Perhaps the most recent attempt to carry out an American-style democracy was in Iraq, with institution building one of the stated goals of the US-led invasion in 2003. to bring democracy back to the United States. ‘

“It is 20 years ago that George W. Bush tried to carry out American democracy as a model for the rest of the world, and these days this model is in a deep crisis,” said Giovanni Orsina, director of the Government School at Luiss Guido , said. Carli University in Rome.

“From what we have seen, the idea that Americans can teach democracy to the rest of the world is much weaker,” he said. “And to make matters worse, is the fact that there are no major alternative democracies. The American crisis therefore reflects a crisis of democracy in the world.”

The front pages of Italian newspapers Thursday. Andrew Medichini / AP

The feeling of a shared crisis was evident in the concerns of several European leaders. The US is far from being the only country struggling with its populist right, fueled by conspiracy theories that do not contain information.

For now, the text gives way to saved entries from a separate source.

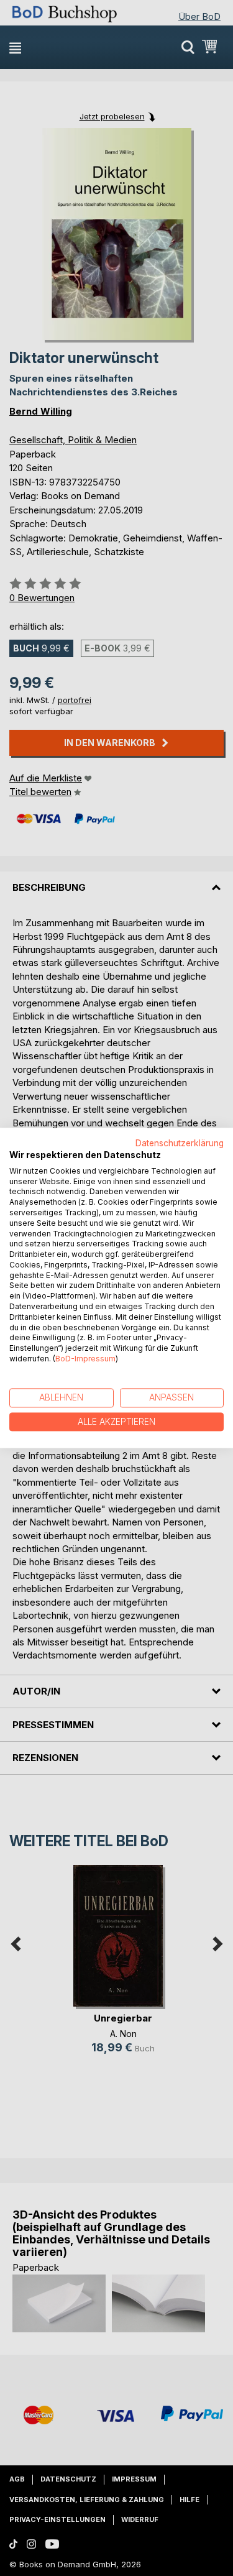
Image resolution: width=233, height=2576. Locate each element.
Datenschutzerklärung (179, 1143)
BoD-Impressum (85, 1358)
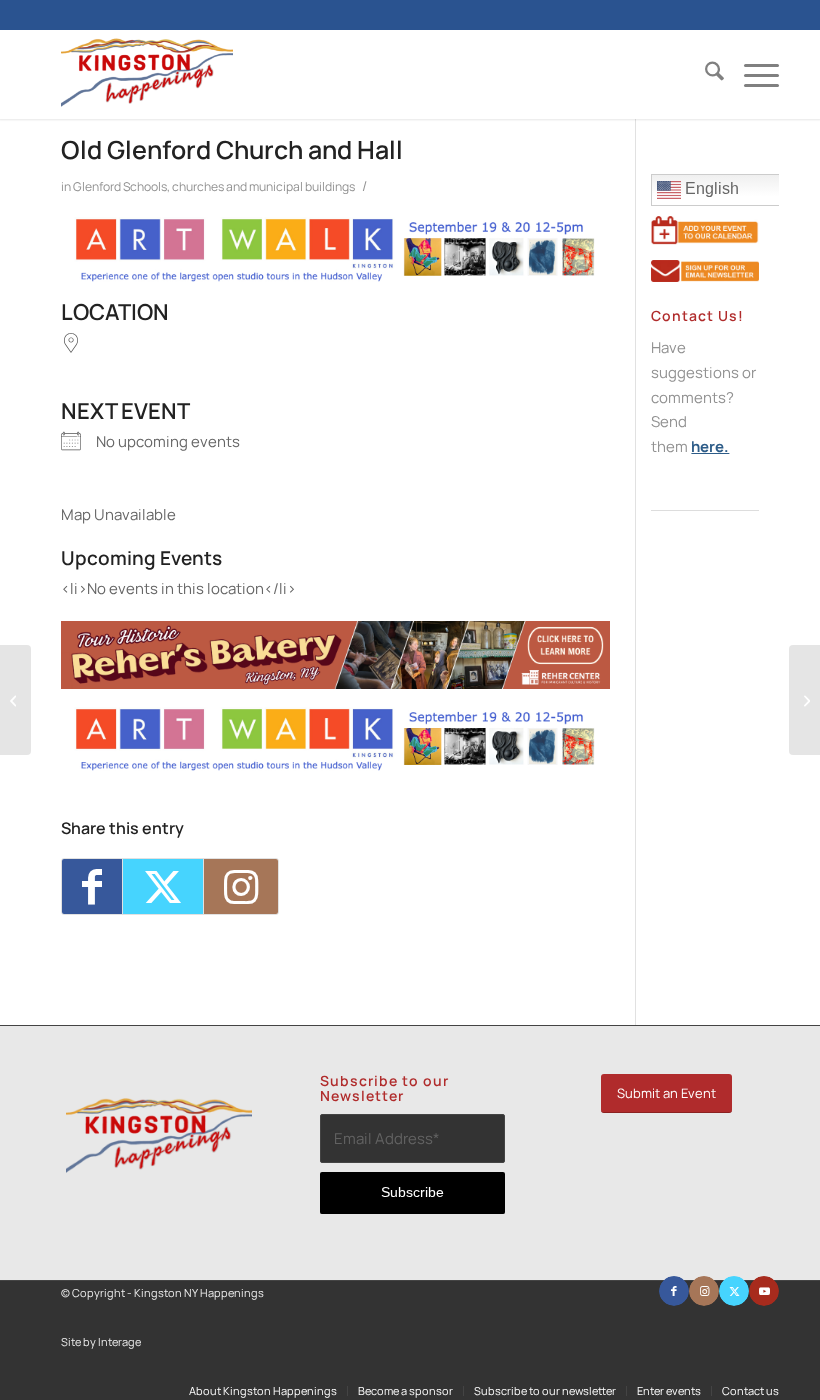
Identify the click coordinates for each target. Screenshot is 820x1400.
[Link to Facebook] (674, 1291)
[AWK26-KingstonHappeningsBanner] (335, 277)
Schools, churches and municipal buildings (239, 186)
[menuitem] (704, 74)
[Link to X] (734, 1291)
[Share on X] (163, 887)
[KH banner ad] (335, 683)
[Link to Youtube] (764, 1291)
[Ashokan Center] (15, 700)
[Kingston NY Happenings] (147, 74)
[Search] (704, 74)
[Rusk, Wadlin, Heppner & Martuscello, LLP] (804, 700)
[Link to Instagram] (241, 887)
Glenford (97, 186)
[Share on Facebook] (92, 887)
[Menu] (751, 74)
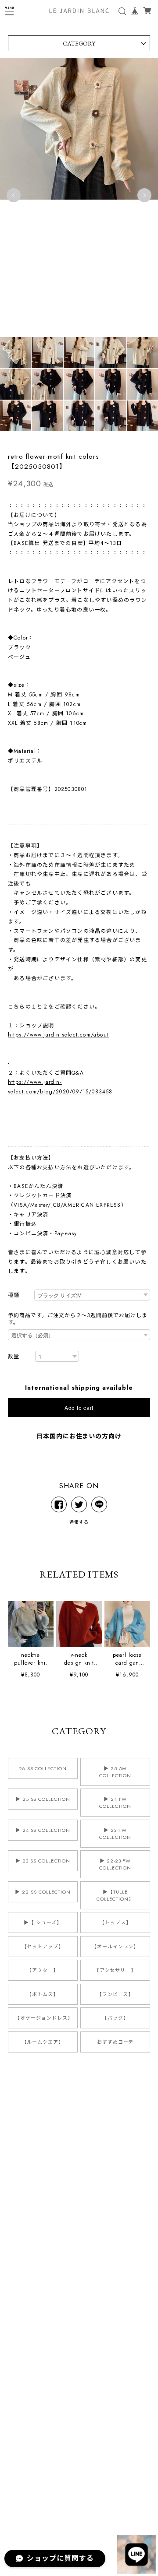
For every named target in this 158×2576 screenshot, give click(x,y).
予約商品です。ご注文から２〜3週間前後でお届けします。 (77, 1319)
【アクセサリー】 (115, 1970)
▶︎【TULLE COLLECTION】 (115, 1895)
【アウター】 (42, 1970)
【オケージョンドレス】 (44, 2017)
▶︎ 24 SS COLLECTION (42, 1830)
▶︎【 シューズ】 (43, 1922)
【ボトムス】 (42, 1994)
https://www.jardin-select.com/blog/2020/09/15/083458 (60, 1087)
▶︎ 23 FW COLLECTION (115, 1834)
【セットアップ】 (43, 1946)
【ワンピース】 (115, 1994)
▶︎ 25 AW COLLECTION (115, 1772)
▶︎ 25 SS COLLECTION (42, 1799)
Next (144, 195)
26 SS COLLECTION (43, 1768)
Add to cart (79, 1407)
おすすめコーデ (115, 2041)
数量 (13, 1356)
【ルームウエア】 (43, 2041)
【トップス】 (115, 1922)
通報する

“Inflammatory words turn into acts of violence – on the steps of the Reichstag, and now in the Capitol,” tweeted German Foreign Minister Heiko Maas, referring to an attempt by coronavirus protesters around the German parliament to storm. “The contempt for democratic institutions is devastating.”

After a few years of Trump being bruised, few European leaders have ridiculed themselves that Biden’s victory means they can go back as it was. There are moves led by French President Emmanuel Macron to support Washington less militarily, for example.

And yet, this week’s events in Washington have brought the future of their relationship with the US into sharp focus.

In Paris, François Heisbourg, a senior adviser to Europe at the International Institute for Strategic Studies, said: ‘The outside world must assume that there is uncertainty, a high degree of instability about where the US will be in the next few year will be. . “

European powers “must assume that the fate of the US is uncertain,” he said. “And if that’s the case, we need to prepare for a world in which the US is not the partner we used to be.”

Alexander Smith from London reported; Saphora Smith of Bristol, England; Claudio Lavanga of Rome; Nancy Ing of Paris; Andy Eckardt of Mainz, Germany; Tatyana Chistikova of Moscow; and Dawn Liu of Beijing.